You’ll catch a breathtaking view of Pioneer Peak just beyond the left field foul pole. Coincidentally, a view of the other side of the peak can be seen at Chugiak’s Lee Jordan Field. Just look out past right field.

Beyond the natural grass, bright colors burst out of advertisements on the outfield wall. On the grandstand wall behind home plate, nameplates are displayed with the names of past Mat-Su players and they colleges they played for.

All in all, Hermon Brothers is an experience for the senses.

“The setting out here is great,” Sherrer said. “It’s all trees and mountains.”

With lovely natural grass thrown in for good measure.

Matt Nevala co-hosts “The Sports Guys” radio show, Saturdays at 11 a.m. on KHAR AM 590 and FM 96.7 (@cbssports590).

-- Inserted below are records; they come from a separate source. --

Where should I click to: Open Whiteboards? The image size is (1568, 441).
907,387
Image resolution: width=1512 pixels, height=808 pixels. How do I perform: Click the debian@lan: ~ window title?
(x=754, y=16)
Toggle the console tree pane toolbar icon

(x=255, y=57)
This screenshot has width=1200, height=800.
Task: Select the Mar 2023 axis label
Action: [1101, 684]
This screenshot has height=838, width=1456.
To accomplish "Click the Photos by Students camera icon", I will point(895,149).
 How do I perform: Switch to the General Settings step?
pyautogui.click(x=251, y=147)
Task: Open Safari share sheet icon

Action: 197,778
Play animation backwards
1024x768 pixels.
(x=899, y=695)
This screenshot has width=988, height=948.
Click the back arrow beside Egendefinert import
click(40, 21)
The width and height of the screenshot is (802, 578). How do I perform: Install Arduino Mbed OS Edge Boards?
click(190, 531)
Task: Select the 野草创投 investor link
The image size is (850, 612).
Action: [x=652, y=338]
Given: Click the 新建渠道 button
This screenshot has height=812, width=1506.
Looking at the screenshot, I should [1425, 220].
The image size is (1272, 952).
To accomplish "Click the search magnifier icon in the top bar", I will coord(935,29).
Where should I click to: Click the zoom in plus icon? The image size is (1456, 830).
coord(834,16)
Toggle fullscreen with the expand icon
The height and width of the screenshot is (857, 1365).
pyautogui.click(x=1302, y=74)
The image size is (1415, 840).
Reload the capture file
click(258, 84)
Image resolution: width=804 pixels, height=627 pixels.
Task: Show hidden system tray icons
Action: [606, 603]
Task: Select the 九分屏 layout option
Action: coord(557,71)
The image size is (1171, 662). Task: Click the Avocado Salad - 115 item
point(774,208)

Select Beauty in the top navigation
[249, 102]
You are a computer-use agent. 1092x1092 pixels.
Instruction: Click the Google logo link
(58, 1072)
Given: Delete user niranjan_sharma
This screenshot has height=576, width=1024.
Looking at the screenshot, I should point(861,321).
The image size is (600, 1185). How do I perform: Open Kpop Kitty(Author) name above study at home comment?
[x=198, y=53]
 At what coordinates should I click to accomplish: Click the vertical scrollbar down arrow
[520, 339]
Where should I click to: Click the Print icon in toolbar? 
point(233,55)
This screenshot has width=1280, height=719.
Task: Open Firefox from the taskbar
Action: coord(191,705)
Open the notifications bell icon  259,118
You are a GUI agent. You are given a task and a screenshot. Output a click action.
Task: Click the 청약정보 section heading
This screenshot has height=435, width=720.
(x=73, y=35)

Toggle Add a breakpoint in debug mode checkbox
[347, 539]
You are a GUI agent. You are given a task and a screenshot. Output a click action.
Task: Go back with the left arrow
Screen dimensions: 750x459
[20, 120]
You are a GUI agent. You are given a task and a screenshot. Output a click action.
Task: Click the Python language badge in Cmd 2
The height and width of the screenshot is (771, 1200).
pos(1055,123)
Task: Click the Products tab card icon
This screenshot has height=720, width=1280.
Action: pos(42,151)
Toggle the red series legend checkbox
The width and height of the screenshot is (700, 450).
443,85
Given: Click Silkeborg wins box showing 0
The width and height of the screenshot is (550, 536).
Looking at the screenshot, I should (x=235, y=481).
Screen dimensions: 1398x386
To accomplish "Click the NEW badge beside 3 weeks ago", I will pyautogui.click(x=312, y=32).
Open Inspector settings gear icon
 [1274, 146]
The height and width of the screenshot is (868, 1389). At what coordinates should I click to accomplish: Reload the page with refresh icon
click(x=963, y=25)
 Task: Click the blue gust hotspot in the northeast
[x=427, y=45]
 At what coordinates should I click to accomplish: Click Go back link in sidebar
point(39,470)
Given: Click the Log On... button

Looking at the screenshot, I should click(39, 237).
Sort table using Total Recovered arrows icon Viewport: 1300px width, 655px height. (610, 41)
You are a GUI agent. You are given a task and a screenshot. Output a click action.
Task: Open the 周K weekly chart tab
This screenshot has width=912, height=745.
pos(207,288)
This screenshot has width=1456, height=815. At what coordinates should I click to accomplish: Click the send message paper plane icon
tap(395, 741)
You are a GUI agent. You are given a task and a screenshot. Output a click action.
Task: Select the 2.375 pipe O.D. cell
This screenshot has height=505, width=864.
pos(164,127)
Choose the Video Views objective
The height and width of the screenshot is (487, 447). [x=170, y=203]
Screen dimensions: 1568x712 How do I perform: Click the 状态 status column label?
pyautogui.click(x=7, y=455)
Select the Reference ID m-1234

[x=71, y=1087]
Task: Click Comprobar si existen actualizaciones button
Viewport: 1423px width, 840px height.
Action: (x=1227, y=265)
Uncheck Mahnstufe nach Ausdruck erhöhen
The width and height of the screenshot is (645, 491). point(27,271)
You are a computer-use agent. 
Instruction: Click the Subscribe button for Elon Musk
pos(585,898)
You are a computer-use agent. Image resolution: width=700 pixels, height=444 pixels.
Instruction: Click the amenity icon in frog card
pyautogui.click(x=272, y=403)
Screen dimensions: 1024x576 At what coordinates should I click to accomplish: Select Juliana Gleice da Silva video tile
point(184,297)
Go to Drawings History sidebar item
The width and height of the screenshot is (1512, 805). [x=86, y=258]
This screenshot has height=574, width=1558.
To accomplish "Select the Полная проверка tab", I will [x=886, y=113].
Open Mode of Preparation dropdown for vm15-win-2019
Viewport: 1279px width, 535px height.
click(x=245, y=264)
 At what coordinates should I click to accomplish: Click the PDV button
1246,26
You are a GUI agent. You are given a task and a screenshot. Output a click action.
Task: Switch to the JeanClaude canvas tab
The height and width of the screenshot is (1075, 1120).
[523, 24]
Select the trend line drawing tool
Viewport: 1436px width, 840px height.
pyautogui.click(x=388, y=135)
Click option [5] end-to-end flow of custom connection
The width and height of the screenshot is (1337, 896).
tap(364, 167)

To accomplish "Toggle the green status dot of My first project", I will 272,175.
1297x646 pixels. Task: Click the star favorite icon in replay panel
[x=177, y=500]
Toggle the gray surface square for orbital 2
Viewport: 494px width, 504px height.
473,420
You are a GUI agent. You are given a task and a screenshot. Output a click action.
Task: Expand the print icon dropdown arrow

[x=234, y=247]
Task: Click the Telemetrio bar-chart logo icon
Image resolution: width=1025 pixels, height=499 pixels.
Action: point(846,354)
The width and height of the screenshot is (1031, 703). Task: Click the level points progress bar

Find him on social media at @MNevala9.

(Next: Growden Park in Fairbanks)

HERMON BROTHERS FIELD

Alaska State Fairgrounds, Palmer

Built: 1976

Capacity: 1,300

Distance to center field fence: 390 feet

Named for: Hermon Brothers Construction, the local company that built the ballpark. “They started in April and the team was playing ball in June,” Mat-Su Miners general manager Pete Christopher said.

Remaining games

Wednesday, July 10 — Miners vs. Oilers, 7 p.m.

Thursday, July 18 — Miners vs. Chinooks, 6 p.m.

Friday, July 19 — Miners vs. Oilers, 6 p.m.

Saturday, July 20 — Miners vs. Adult League all-stars, 6 p.m.

Monday, July 22 — Miners vs. Bucs, 6 p.m.

Tuesday, July 23 — Miners vs. Pilots, 6 p.m.

Friday, July 26 — Miners vs. Pilots, 6 p.m.

Sunday, July 28 — Miners vs. Pilots (doubleheader), 2 p.m.

Tuesday, July 30 — Miners vs. Chinooks, 6 p.m.